(SOURCE EXTRACT):
## start
Although it has been tried to make this thesis as reliable as possible, it is inevitable to make use of some assumptions and simplifications that may not totally hold in reality. This section is devoted to the discussion of some of these assumptions and simplifications.

The first of these assumptions has to do with the selection of countries in the analysis. As indicated in the data introduction, the effects of an increase in oil exports on other economic sectors are only expected to materialize if the oil industry in a country is large enough to have a significant effect on the rest of a country’s economy. Therefore it has been decided to only include countries whose GDP consisted for at least 5% of oil rents in the period 2000-2010. However, the selection of this cut-off point is rather arbitrarily. It is possible that some countries have an economy that depends much more on oil rents than other countries, while the oil rents as a percentage of GDP actually is lower. However, for a lack of reliable quantitative information on oil dependence of a particular country in a particular year, this cut-off point of 5% has been selected. This 5% is based on the assumption that oil rents of more than 5% have a significant impact on the economy, and that oil rents of less than 1% do not have a significant impact on the economy. Since there are only very few countries that have oil rents as a percentage of GDP between 1 and 5 percent, this cut-off point of 5% separates countries whose oil industry does have a significant influence on the economy from countries whose oil industry does not have a significant influence on the economy.

Another simplification that should be mentioned is the fact that only crude oil exports have been taken into account. The reason for this is that the research question is aimed at natural

resource abundant countries that export resources that they themselves have extracted. Since there is no public database on oil exports that makes a difference between self-extracted and originally imported oil, we would also have to take into account countries that import crude oil, then refine it and subsequently export these refined products if we were to include refined petroleum products in our analysis. In that case the theories mentioned in the theoretical framework are not expected to hold anymore. It has therefore been decided to only take into account crude oil exports. However, this choice may cause problems if countries have made sudden changes in the amount of oil they refine before exportation.
## end
(DATA BLOCK):
## start
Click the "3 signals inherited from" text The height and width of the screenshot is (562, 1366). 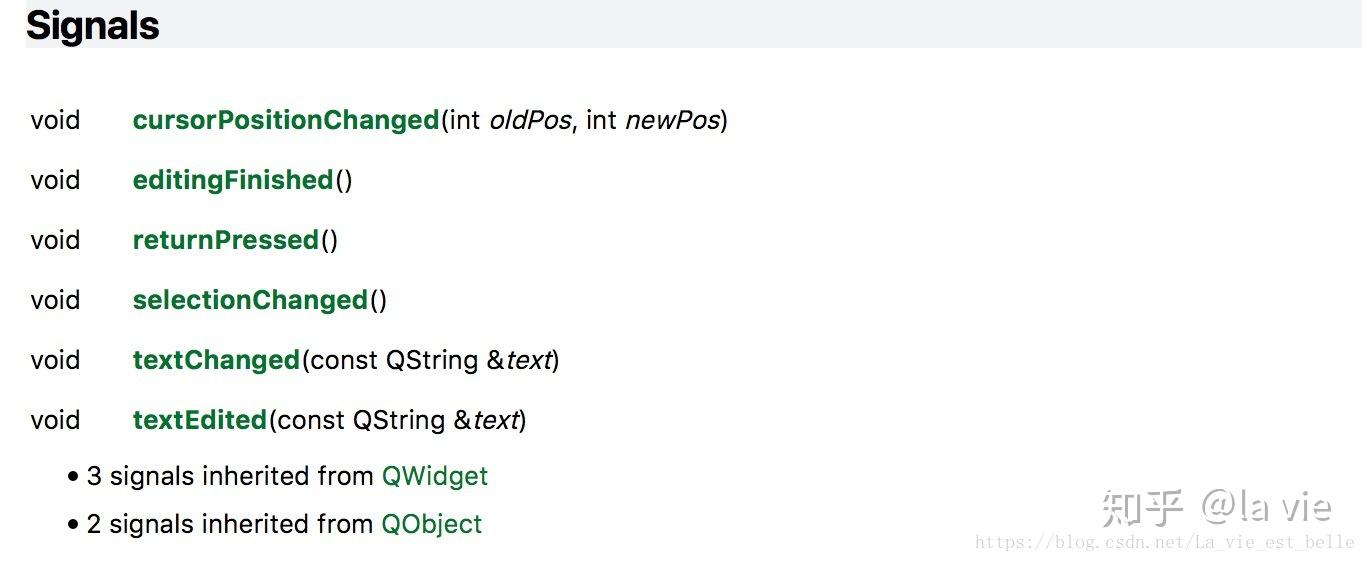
## end
(GIVEN TASK):
Rewrite the passage on oil-export assumptions, starting at "Although it has" and ending at "assumptions and simplifications.", with "thesis" replaced by "study".

(EXERCISE ANSWER):
Although it has been tried to make this study as reliable as possible, it is inevitable to make use of some assumptions and simplifications that may not totally hold in reality. This section is devoted to the discussion of some of these assumptions and simplifications.